EXERCISE AIM: Can you copy the records word for word, from the first line through the line with "Click the Rotate"?

-- begin STORED DATA --

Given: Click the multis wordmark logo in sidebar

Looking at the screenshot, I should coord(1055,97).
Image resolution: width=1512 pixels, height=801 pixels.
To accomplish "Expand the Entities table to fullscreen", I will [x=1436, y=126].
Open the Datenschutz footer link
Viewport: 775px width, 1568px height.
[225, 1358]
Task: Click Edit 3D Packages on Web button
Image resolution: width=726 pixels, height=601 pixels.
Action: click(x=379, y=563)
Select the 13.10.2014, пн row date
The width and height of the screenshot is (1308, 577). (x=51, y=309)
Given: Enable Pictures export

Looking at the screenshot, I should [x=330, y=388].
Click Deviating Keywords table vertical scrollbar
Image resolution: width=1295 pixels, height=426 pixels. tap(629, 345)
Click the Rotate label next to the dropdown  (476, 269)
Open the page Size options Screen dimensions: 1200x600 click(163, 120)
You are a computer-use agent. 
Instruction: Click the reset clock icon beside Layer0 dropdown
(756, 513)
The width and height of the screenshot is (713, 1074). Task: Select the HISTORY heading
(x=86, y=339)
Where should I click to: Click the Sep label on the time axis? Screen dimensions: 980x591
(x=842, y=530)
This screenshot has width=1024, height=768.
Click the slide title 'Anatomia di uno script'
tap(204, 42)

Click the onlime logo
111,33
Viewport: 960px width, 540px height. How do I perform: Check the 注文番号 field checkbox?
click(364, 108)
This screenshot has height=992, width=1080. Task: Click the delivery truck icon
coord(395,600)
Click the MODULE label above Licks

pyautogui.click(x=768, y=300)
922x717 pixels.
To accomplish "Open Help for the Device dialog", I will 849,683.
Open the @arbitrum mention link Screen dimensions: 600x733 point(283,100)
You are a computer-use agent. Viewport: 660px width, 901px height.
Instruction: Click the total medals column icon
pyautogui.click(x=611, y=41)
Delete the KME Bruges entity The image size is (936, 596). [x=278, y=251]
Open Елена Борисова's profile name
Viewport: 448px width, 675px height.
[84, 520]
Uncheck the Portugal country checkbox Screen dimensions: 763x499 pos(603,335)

-- end STORED DATA --

REPLY TO THE TASK:
Given: Click the multis wordmark logo in sidebar

Looking at the screenshot, I should coord(1055,97).
Image resolution: width=1512 pixels, height=801 pixels.
To accomplish "Expand the Entities table to fullscreen", I will [x=1436, y=126].
Open the Datenschutz footer link
Viewport: 775px width, 1568px height.
[225, 1358]
Task: Click Edit 3D Packages on Web button
Image resolution: width=726 pixels, height=601 pixels.
Action: click(x=379, y=563)
Select the 13.10.2014, пн row date
The width and height of the screenshot is (1308, 577). (x=51, y=309)
Given: Enable Pictures export

Looking at the screenshot, I should [x=330, y=388].
Click Deviating Keywords table vertical scrollbar
Image resolution: width=1295 pixels, height=426 pixels. tap(629, 345)
Click the Rotate label next to the dropdown  (476, 269)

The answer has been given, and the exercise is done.